Abstract 131: Gata4 Ablation In Smooth Muscle Cells Reduces Aortic Root Dilation In A Murine Model Of Loeys-Dietz Syndrome

Loeys-Dietz syndrome (LDS) is a connective tissue disorder characterized by predisposition to aneurysm. Although dilation can develop in all segments of the arterial tree, the aortic root is especially prone to disease. This aortic region is primarily composed of vascular smooth muscle cells (VSMCs) derived from secondary heart field (SHF) progenitors, while VSMCs derived from the cardiac neural crest (CNC) predominate in the more distal ascending aorta. Although intrinsic differences have been found between these two types of VSMCs, it remains unclear how these may contribute to localized risk. To identify transcripts associated with the vulnerability of the aortic root in LDS, we performed single cell transcriptomic analysis on proximal aortas from 16-week-old control and Tgfbr1 M318R/+ LDS mice, which carry a kinase-inactivating mutation in TGF-β Receptor 1. We identified four major VSMC clusters regardless of genotype, with two clusters being defined by CNC-enriched transcripts and two clusters by SHF-enriched transcripts.
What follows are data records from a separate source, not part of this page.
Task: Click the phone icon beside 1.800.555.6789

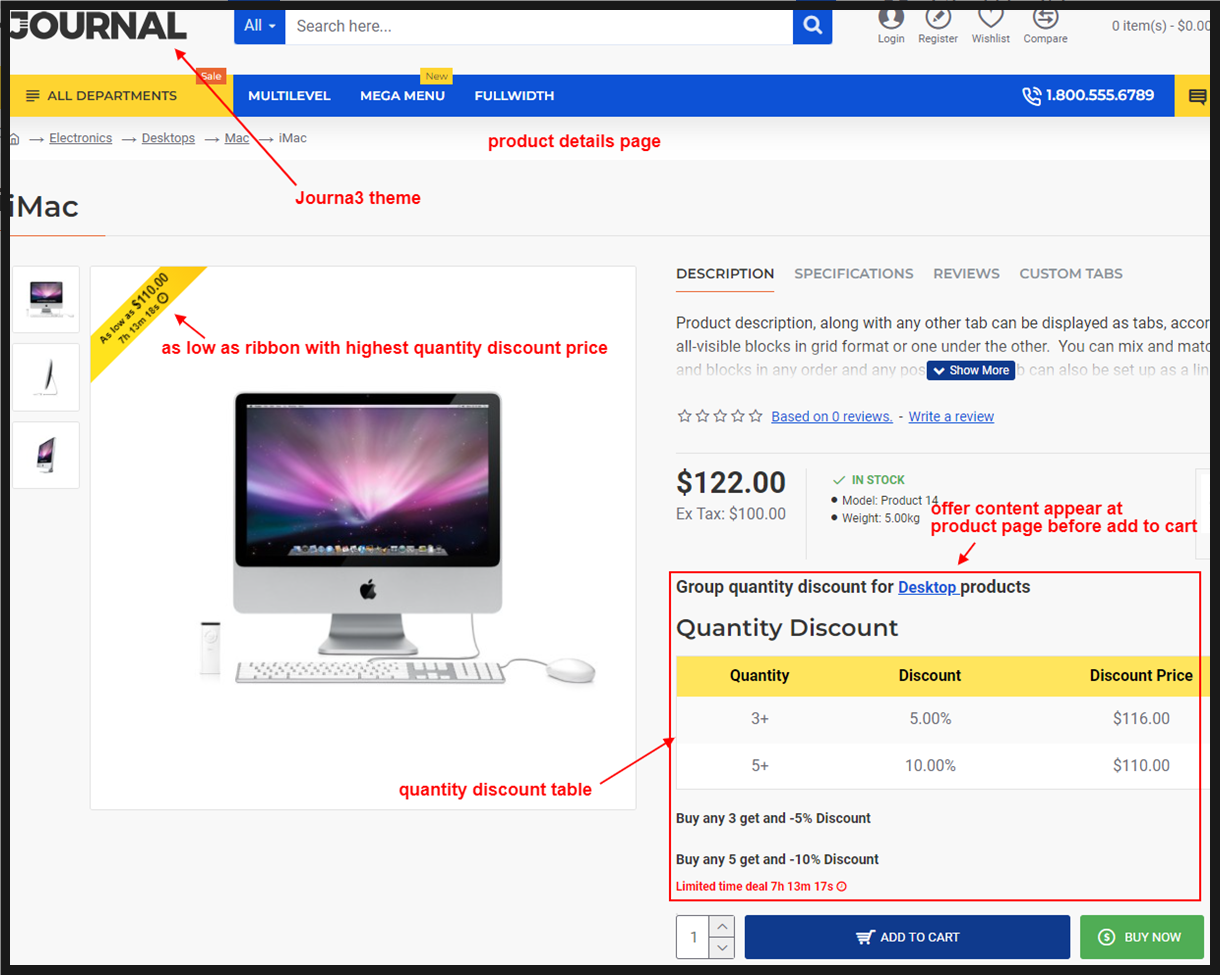Action: click(1031, 96)
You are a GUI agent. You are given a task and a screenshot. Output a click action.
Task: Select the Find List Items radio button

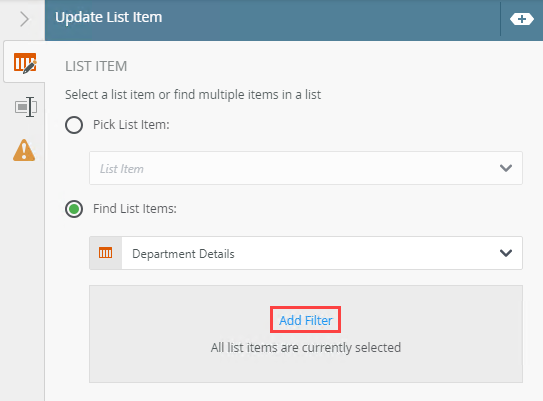click(x=74, y=209)
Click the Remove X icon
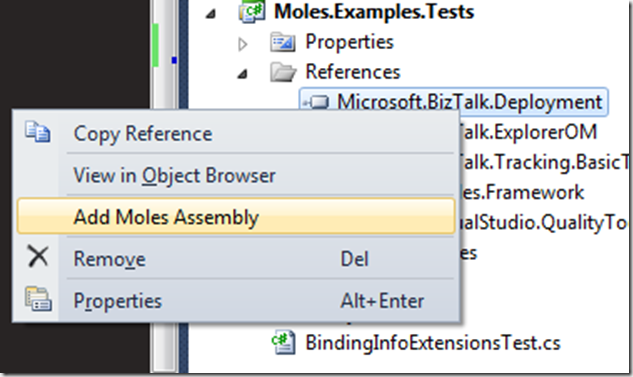633x377 pixels. point(38,257)
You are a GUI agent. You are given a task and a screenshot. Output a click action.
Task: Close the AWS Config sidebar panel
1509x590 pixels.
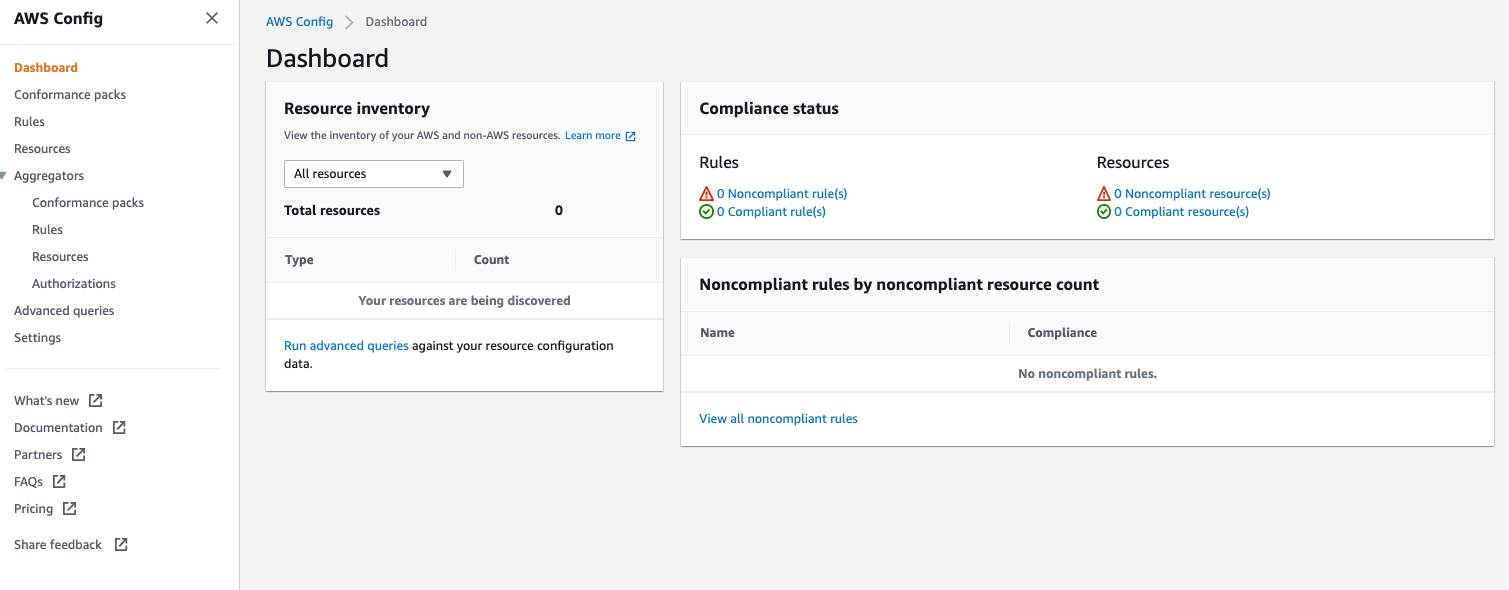pos(211,18)
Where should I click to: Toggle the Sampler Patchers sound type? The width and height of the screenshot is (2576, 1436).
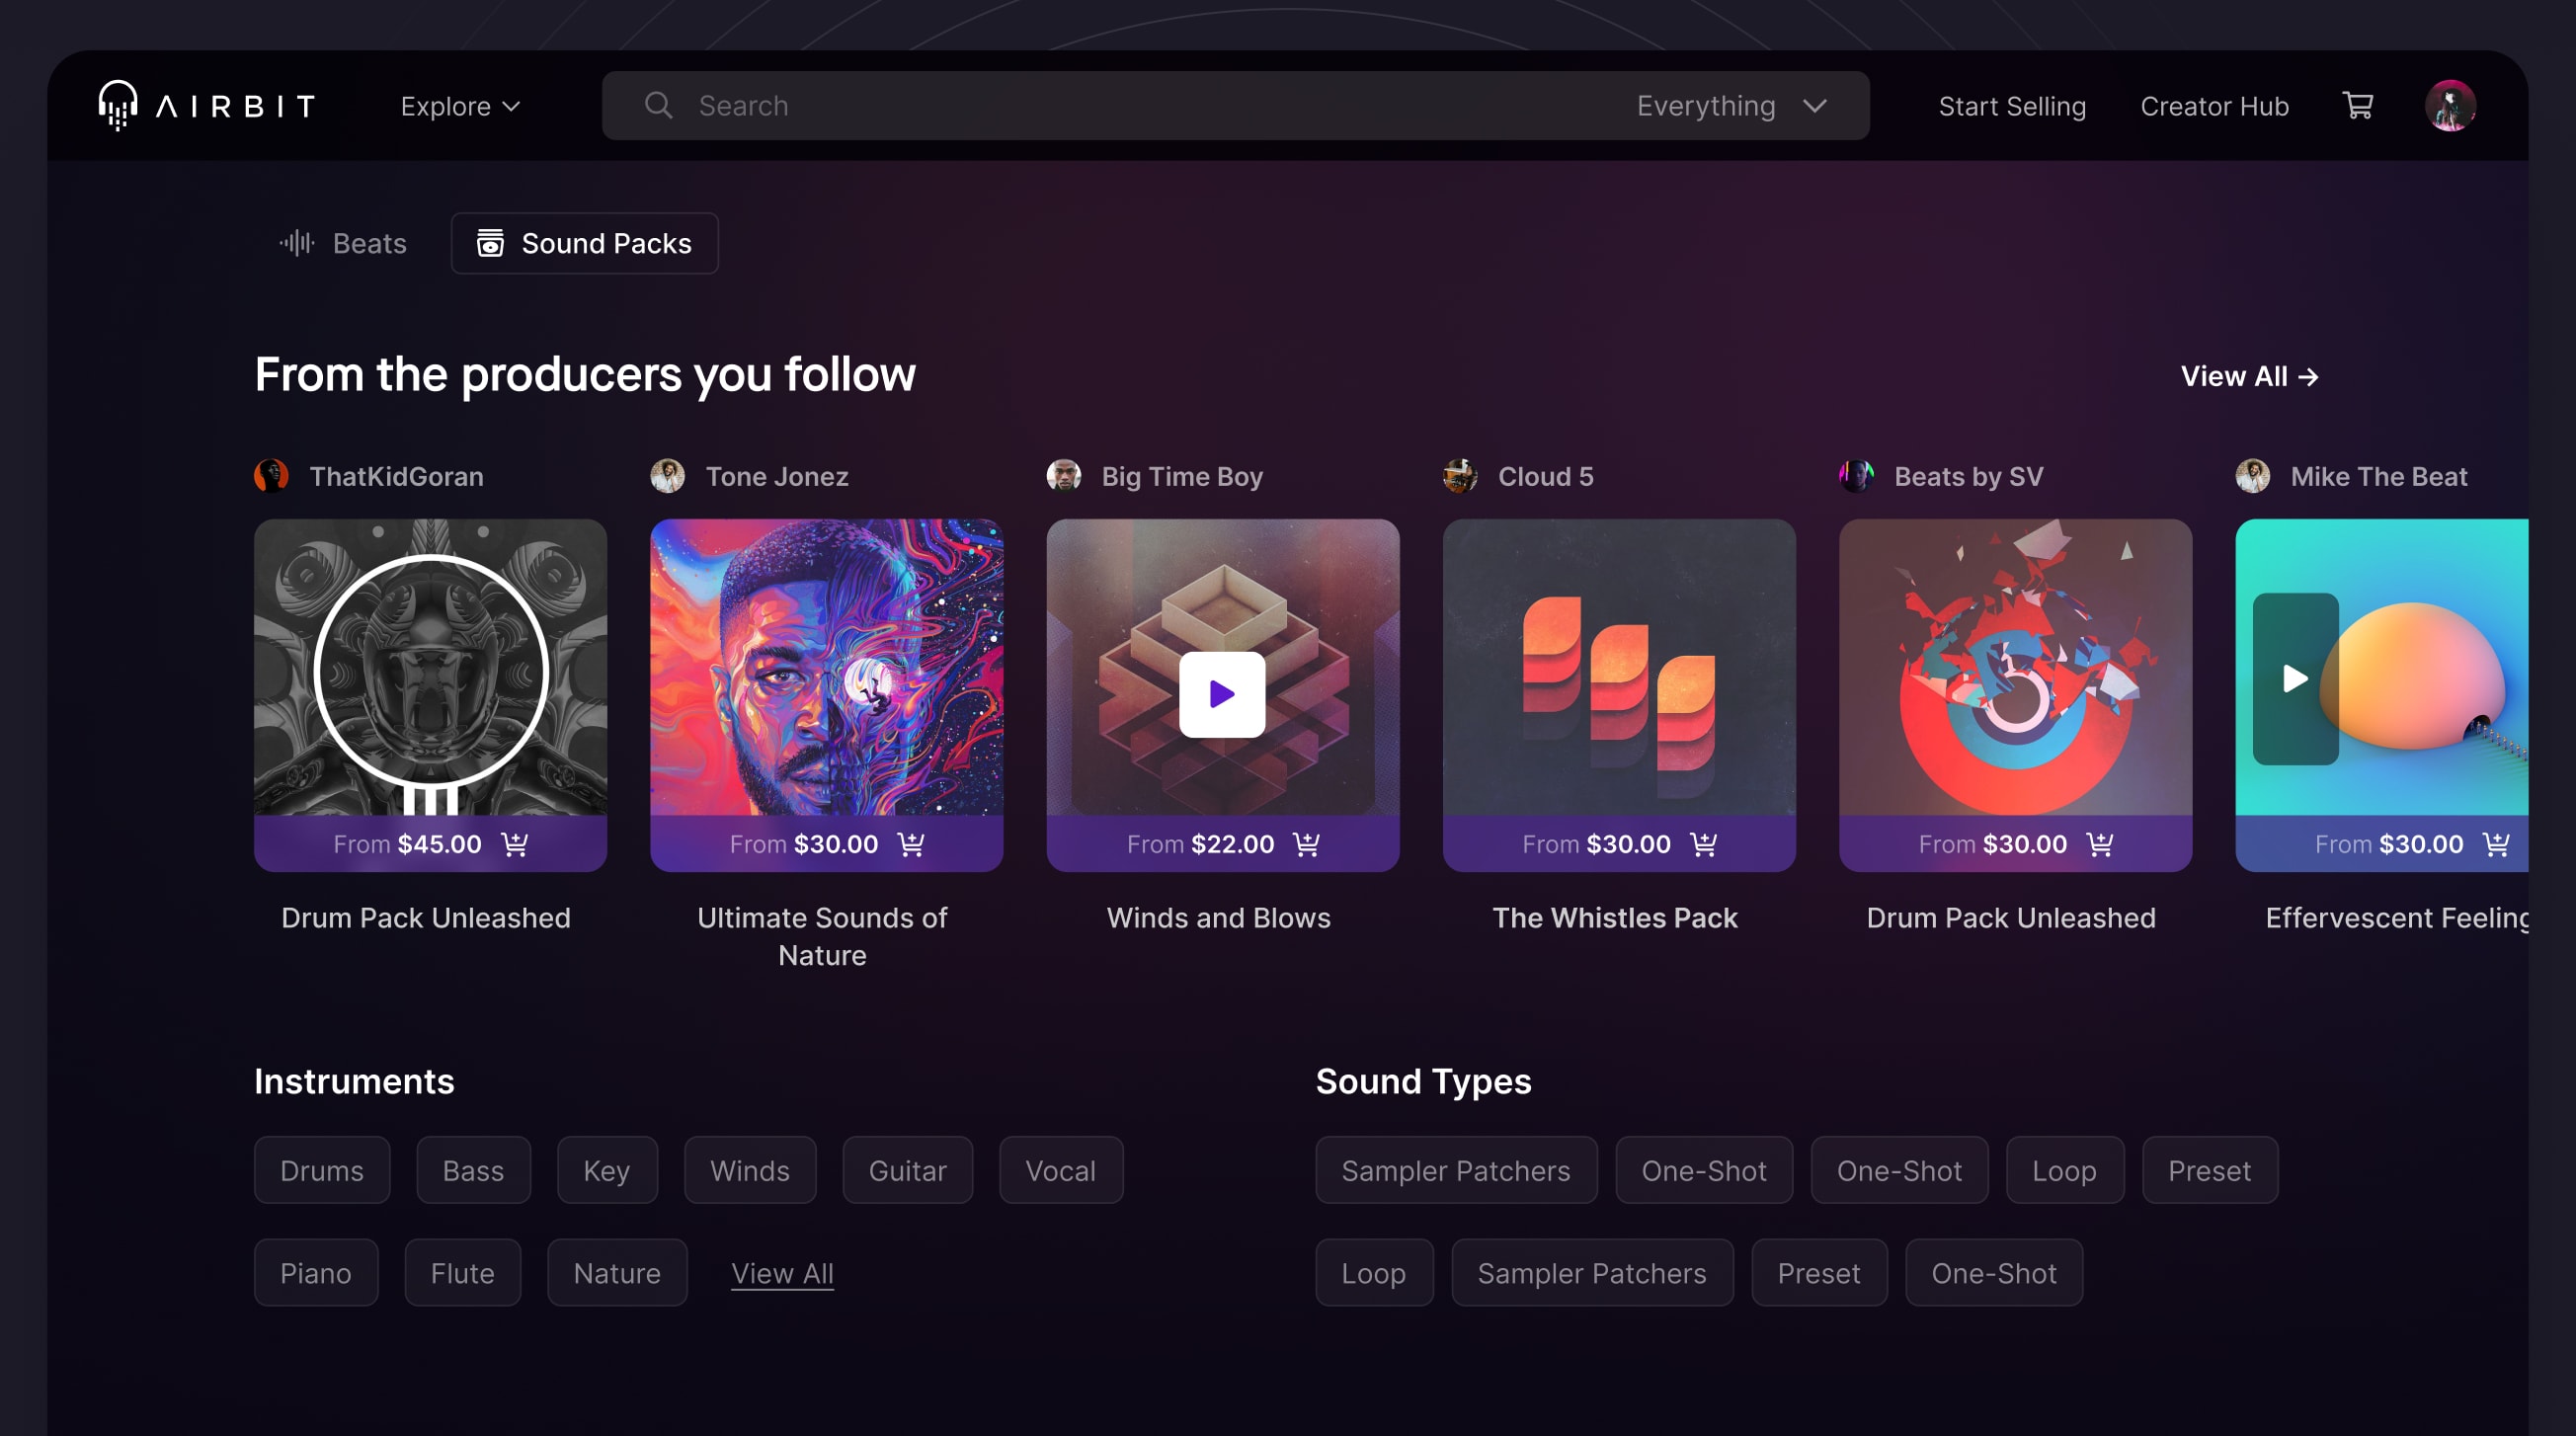[x=1455, y=1170]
The latter were defined by expression of Gata4 , which codes for a transcription factor required for development of SHF-derived vascular structures, as well as by higher expression of transcripts previously involved in aneurysm pathogenesis such as Thbs1 , Tgfb1, and Tgfb3. In situ RNA hybridization confirmed that Gata4 -expressing VSMCs were enriched in the aortic root and proximal ascending aorta, with almost no expression in the more distal ascending aorta, suggesting that this transcript defined the aortic region most susceptible to the effects of the Tgfbr1 M318R/+ mutation. GATA4 protein levels were also upregulated in the aortic root of LDS mice. To test if excessive GATA4 expression or activity in VSMCs contributed to aortic root dilation in LDS, we generated LDS mice in which Gata4 was specifically deleted in VSMCs by tamoxifen administration at 6 weeks of age. We found that this intervention significantly reduced aortic root growth from 8 to 20 weeks of age. Although the mechanisms remain under investigation, these data suggest that expression of Gata4 might sensitize specific subsets of aortic VSMCs to the effects of an LDS mutation, rendering the aortic root more susceptible to disease.